В Доме Искусств Слонимский слушал лекции Замятина, Чуковского, Шкловского. В «Чукоккале» сохранились его стихи о Корнее Ивановиче[359] (в новогоднюю ночь — с 1919 на 1920-й — на конкурсе буриме Слонимский занял первое место). Когда в 1920 году деятели искусства, связанные с Домом, затеяли альманах, молодой секретарь Дома принял в нем участие. Первый номер был подготовлен в конце 1920 года; в нем напечатана статья Слонимского памяти С. А. Венгерова[360] (маститый профессор умер от дизентерии в сентябре 1920-го). Написанная со знанием биографии покойного, дающая его портрет на фоне умирающего города, статья начиналась фразой «Семен Афанасьевич отдыхал в своей жизни три дня» — образ подвижнической жизни создавался сразу…
В Доме Искусств «длинный, тощий, большеротый, огромноглазый, растерянный, но вместе с тем как будто и владеющий собой»[361] Слонимский стал центром притяжения молодых писателей. Именно в его комнате 1 февраля 1921 года состоялось первое «заседание» группы молодых писателей, которая вскоре получила название «Серапионовы Братья». Об этом существует огромная мемуарная и даже художественная литература.
«К тому времени, — читаем в мемуарах Николая Чуковского, который был на 7 лет моложе Слонимского и восхищался его отношением к себе как к равному, — и Миша Слонимский успел отказаться от своей веры в Учредительное собрание. Когда он жил в Доме искусств и, длинный, тощий, вялый, добрый, лежал у себя в комнате на кровати, с утра до ночи окруженный литературной молодежью, он был уже человеком советских взглядов, как — в большинстве — и та молодежь, которая окружала его»[362]. Ольга Форш в романе «Сумасшедший корабль» живописала Слонимского в образе писателя Копильского: «В углу коридора была комната, узкая, как труба, с неудобной буржуйкой. Там лежал и не жаловался писатель Копильский. Буржуйка в ногах его превратилась в домашнего зверя, вроде собаки, которую не надо было кормить. В дни дождей у него потолок протекал, и собака струила потоки. Копильский продвигался по подушке повыше, но мер не принимал. Иногда ему раздобывали от красноармейцев, чинивших мостовую, торцы, и железная собака, разинув пасть, жадно дышала огнем. Копильский, если был уже покрыт своим ватным пальто, его не снимал. Лакей из бывших… к нему особенно привязался за эти его барские замашки, по собственному почину, охранял Копильского, не допуская будить его на заседания, когда бы они ни начинались…»[363].

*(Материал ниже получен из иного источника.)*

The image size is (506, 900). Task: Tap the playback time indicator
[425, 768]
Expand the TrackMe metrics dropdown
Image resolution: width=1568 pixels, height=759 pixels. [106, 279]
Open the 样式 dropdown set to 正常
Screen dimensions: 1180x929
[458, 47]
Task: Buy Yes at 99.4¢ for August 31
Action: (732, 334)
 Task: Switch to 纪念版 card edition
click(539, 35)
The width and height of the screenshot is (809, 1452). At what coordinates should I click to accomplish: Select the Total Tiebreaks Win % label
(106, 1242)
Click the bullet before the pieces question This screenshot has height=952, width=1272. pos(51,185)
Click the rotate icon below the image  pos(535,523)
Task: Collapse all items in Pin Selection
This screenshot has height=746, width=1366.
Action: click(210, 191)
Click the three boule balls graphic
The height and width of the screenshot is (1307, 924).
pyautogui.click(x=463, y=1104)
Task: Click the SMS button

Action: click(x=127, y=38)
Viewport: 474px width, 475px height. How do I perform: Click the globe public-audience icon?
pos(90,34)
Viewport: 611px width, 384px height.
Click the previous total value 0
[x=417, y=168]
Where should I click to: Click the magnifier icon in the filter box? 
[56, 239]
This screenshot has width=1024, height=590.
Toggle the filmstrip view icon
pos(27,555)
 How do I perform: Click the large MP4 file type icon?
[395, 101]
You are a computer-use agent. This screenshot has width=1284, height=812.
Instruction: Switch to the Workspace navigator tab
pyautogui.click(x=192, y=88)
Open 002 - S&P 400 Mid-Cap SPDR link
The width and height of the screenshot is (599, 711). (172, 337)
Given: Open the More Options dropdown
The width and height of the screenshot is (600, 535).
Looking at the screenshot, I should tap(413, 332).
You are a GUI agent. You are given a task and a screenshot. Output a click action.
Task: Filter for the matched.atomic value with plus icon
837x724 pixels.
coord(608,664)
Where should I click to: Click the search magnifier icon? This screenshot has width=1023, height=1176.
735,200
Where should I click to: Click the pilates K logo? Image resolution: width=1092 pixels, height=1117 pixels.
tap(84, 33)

В связи с прозвищем Слонимского приведем свидетельство Шкловского, что весь Дом Искусств звал Слонимского Миша и ценил за то, что он «выпьет, а не пьян»[364]. Это было отмечено и в Оде Полонской на первую годовщину Братства: «Слонимский! — Кто еще так мил / И добродушнее кто боле?! / Своих героев всех сгубил / И гибнет сам от алкоголя!»[365]. «Пили много, и вообще пьем, — признавался Слонимский Горькому в 1922 году, — но не слишком. Больше от усталости, чтобы встряхнуться»[366].